» **What you should do**: The lines below from the one with "Task: Print the" up to and including the one with "Task: Select Pricing" are what you should set down, exactly and without pictures.

» **Stored records**:
::::::

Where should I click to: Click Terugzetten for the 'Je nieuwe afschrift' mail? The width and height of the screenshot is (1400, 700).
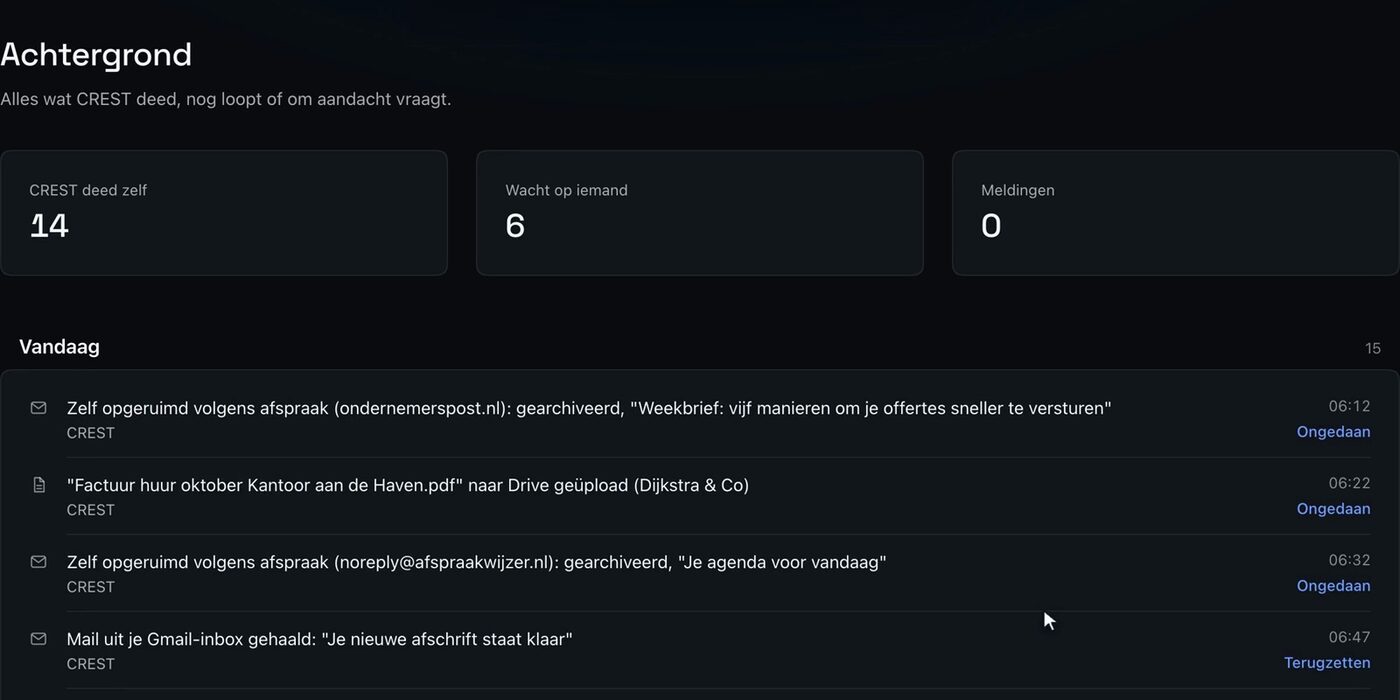[1327, 663]
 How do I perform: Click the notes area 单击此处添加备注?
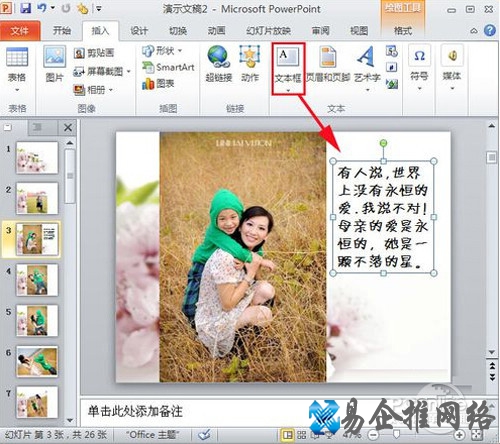click(135, 411)
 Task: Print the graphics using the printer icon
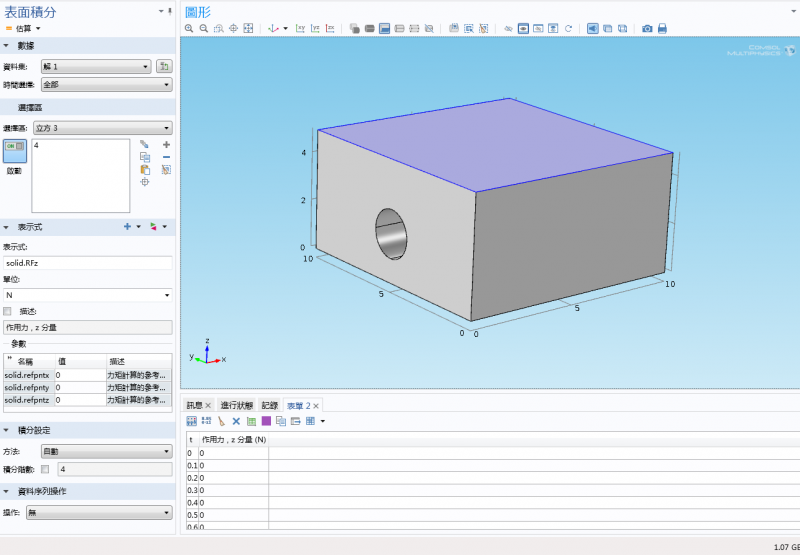[662, 28]
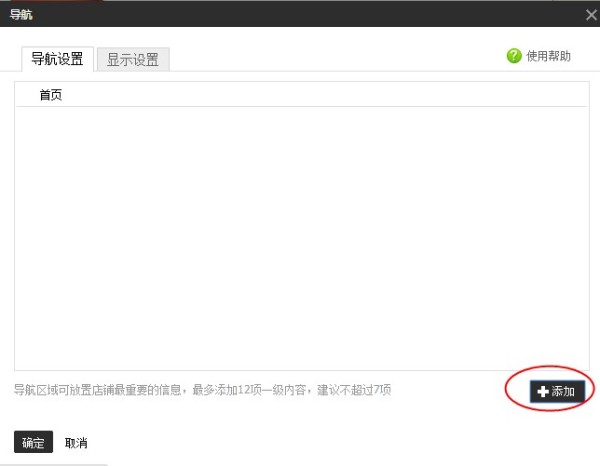Open the 显示设置 tab

(133, 59)
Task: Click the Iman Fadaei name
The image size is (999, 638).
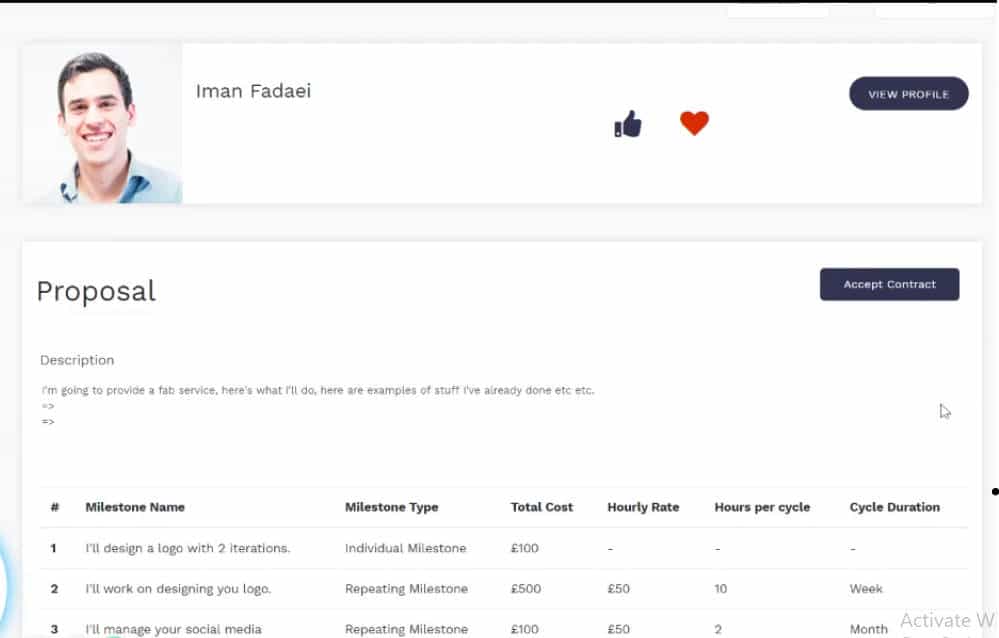Action: 253,91
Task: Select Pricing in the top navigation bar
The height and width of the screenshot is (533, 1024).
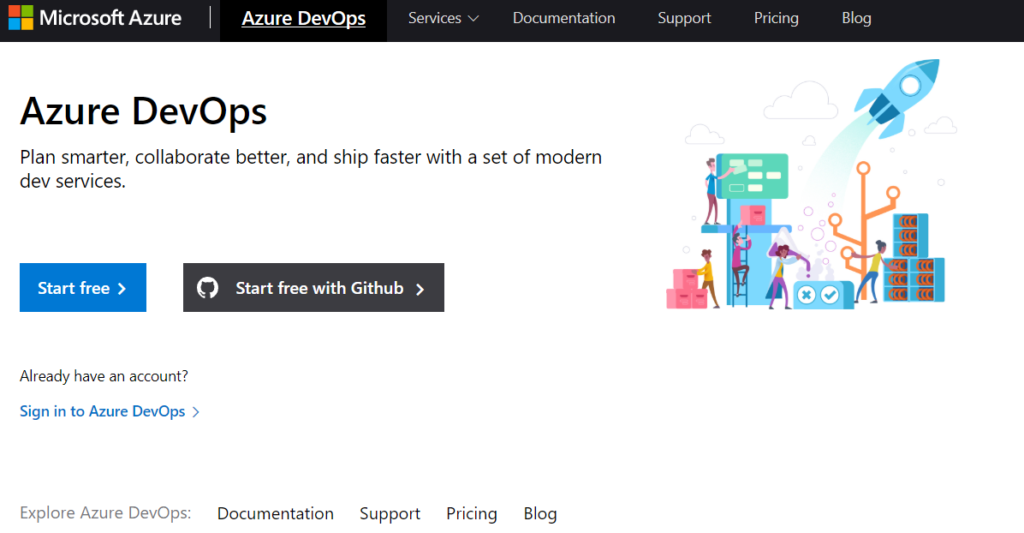Action: [776, 18]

::::::

» **Expected output**:
 Task: Print the graphics using the printer icon
[662, 28]
Open the 显示设置 tab

(133, 59)
Task: Click the Iman Fadaei name
The image size is (999, 638).
Action: 253,91
Task: Select Pricing in the top navigation bar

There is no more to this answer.